■ **What you will do**
Please give back, word for word, only the lines starting at the one containing "Click the back navigation arrow" and ending at the one containing "Pause the monitoring graph" within the material below.

■ **Exercise material**

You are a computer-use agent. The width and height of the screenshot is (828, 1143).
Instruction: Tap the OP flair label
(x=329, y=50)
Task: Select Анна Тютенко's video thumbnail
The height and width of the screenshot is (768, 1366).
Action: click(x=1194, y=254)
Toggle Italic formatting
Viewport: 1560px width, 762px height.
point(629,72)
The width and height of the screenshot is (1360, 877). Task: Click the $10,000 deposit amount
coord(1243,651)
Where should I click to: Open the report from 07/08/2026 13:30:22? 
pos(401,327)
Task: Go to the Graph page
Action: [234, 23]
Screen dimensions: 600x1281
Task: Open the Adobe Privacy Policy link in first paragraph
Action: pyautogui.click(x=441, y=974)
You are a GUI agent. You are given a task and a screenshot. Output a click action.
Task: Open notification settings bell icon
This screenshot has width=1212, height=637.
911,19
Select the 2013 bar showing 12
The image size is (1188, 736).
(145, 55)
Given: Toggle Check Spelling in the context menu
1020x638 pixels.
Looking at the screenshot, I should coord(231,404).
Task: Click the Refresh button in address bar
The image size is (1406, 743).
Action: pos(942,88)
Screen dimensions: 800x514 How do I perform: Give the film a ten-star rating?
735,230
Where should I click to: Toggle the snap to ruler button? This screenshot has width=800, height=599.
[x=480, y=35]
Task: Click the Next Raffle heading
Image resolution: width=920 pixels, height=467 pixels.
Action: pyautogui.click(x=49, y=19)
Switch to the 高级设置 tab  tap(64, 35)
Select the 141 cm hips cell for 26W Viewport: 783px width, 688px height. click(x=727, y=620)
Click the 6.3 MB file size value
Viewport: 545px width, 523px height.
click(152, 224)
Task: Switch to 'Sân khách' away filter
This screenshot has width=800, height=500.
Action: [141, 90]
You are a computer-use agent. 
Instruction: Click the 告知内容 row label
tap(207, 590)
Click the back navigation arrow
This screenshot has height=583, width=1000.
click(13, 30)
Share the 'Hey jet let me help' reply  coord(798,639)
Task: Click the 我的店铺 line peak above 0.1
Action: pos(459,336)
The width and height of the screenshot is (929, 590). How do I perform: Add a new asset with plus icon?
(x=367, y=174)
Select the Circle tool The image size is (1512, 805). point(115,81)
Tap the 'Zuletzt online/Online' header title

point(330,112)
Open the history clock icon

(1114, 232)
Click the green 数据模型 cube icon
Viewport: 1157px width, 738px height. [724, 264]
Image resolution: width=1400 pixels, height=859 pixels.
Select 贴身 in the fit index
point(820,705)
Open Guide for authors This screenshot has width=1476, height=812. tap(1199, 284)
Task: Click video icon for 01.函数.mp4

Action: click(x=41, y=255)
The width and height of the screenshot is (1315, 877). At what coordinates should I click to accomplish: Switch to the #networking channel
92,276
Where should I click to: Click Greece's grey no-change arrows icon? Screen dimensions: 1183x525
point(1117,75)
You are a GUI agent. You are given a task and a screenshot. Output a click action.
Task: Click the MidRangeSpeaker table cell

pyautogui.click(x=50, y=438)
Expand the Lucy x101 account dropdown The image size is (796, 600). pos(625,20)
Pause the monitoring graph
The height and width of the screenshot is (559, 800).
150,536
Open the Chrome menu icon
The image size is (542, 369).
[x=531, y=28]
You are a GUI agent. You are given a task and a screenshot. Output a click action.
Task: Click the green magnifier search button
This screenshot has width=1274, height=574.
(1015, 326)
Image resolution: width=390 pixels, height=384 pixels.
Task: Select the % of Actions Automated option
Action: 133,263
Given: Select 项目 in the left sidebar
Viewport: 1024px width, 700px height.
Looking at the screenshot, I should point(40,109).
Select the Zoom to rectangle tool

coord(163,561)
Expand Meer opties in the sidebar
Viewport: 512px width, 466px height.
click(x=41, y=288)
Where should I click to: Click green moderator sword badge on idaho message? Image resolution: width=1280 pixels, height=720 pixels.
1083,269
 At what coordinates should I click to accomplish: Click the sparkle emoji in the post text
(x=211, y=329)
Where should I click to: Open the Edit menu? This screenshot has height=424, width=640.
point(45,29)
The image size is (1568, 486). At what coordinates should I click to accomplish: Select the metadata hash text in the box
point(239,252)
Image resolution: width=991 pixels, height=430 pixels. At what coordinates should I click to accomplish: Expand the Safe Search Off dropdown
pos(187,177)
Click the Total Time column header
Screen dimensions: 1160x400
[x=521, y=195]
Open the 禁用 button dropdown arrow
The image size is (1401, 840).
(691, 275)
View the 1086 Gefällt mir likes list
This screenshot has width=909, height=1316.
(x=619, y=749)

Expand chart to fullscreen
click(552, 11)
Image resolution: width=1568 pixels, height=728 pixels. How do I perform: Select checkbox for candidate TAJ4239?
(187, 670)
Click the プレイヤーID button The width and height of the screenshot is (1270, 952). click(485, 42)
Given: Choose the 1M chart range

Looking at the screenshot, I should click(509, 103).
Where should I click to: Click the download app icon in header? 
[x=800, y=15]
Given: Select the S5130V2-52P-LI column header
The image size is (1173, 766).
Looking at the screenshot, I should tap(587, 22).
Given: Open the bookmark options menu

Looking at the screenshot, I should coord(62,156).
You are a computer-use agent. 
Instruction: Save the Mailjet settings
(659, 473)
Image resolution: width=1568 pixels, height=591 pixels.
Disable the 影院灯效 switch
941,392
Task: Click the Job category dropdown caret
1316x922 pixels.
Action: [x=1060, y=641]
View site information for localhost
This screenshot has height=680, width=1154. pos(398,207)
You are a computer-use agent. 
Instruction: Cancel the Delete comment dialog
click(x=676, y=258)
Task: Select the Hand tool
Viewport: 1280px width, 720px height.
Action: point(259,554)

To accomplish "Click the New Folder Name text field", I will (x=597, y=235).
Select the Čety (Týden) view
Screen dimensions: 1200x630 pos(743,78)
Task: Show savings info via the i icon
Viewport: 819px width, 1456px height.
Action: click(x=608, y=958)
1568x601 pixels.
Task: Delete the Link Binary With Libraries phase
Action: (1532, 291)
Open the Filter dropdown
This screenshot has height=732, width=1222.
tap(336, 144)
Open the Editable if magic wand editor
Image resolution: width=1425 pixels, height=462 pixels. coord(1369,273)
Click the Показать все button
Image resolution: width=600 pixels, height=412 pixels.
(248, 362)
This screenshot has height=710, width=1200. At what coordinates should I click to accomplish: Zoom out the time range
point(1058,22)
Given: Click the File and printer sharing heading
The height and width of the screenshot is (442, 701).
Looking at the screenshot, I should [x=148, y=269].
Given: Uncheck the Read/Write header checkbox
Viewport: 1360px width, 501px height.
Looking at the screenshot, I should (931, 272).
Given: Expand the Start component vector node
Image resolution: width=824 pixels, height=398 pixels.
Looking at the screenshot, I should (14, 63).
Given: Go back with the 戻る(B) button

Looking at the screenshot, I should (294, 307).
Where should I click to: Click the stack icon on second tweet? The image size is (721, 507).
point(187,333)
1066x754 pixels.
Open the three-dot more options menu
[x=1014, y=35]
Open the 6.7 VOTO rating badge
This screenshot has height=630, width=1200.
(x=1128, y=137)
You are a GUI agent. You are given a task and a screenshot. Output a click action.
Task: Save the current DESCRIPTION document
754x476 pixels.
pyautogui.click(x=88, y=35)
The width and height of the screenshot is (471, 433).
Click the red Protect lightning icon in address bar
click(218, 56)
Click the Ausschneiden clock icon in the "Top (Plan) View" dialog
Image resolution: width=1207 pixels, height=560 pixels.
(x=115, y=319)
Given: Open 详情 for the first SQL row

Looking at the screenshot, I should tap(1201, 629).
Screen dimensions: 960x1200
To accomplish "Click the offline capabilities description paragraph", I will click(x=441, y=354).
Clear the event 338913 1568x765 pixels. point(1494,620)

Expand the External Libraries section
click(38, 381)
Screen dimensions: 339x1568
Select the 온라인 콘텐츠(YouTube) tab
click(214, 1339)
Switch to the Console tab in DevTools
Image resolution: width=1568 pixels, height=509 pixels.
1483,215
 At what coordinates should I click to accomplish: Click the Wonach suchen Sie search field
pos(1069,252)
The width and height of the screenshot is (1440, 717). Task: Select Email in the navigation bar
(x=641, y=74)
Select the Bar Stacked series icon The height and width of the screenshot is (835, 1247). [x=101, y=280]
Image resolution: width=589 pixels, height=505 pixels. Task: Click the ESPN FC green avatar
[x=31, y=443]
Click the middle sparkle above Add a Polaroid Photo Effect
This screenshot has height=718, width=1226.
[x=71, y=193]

■ **Response area**
Click the back navigation arrow
This screenshot has height=583, width=1000.
click(13, 30)
Share the 'Hey jet let me help' reply  coord(798,639)
Task: Click the 我的店铺 line peak above 0.1
Action: pos(459,336)
The width and height of the screenshot is (929, 590). How do I perform: Add a new asset with plus icon?
(x=367, y=174)
Select the Circle tool The image size is (1512, 805). point(115,81)
Tap the 'Zuletzt online/Online' header title

point(330,112)
Open the history clock icon

(1114, 232)
Click the green 数据模型 cube icon
Viewport: 1157px width, 738px height. [724, 264]
Image resolution: width=1400 pixels, height=859 pixels.
Select 贴身 in the fit index
point(820,705)
Open Guide for authors This screenshot has width=1476, height=812. tap(1199, 284)
Task: Click video icon for 01.函数.mp4

Action: click(x=41, y=255)
The width and height of the screenshot is (1315, 877). At what coordinates should I click to accomplish: Switch to the #networking channel
92,276
Where should I click to: Click Greece's grey no-change arrows icon? Screen dimensions: 1183x525
point(1117,75)
You are a GUI agent. You are given a task and a screenshot. Output a click action.
Task: Click the MidRangeSpeaker table cell

pyautogui.click(x=50, y=438)
Expand the Lucy x101 account dropdown The image size is (796, 600). pos(625,20)
Pause the monitoring graph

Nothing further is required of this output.